Supplied passage
====

The fusion alternates between:
- (i) Solving for optimal couplings $\Pi_i$ via entropic Sinkhorn regularization for each model,
- (ii) Updating the fused weights as barycentric averages of the neurons under these couplings:
$W^{*(\ell)} = k_\ell \frac{\sum_i \lambda_i \Pi_i W_i^{(\ell)}}{\sum_i \lambda_i \Pi_i \mathbf{1}\mathbf{1}^T}$
Neuron alignment between models is achieved by viewing each neuron as a function over the previous layer, permitting permutation and averaging in a principled, OT-optimal sense.
Empirical results establish that after OT-based permutation, the linear interpolation between different SGD solutions exhibits negligible increases in loss, affirming the linear-mode-connectivity conjecture.
The method is one-shot, requires no gradient-based retraining, and yields near-original levels of accuracy when fusing multiple MLPs (e.g., $97.92\%\pm 0.12$ MNIST accuracy when fusing two base MLPNet models) (Akash et al., 2022).

====

Data extract
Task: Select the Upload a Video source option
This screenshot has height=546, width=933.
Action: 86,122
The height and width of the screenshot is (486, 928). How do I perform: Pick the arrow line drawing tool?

====

Tasks for this exercise
• 1. In the passage on model fusion, what kind of regularization is used to solve for the optimal couplings for each model?
• 2. Repeat the part of the passage on model fusion that begins at the words "The fusion alternates" and stops after the words "principled, OT-optimal sense.".
The listing has no connection to the passage on model fusion.

Solutions
• 1. Entropic Sinkhorn regularization.

• 2.
The fusion alternates between:
- (i) Solving for optimal couplings $\Pi_i$ via entropic Sinkhorn regularization for each model,
- (ii) Updating the fused weights as barycentric averages of the neurons under these couplings:
$W^{*(\ell)} = k_\ell \frac{\sum_i \lambda_i \Pi_i W_i^{(\ell)}}{\sum_i \lambda_i \Pi_i \mathbf{1}\mathbf{1}^T}$
Neuron alignment between models is achieved by viewing each neuron as a function over the previous layer, permitting permutation and averaging in a principled, OT-optimal sense.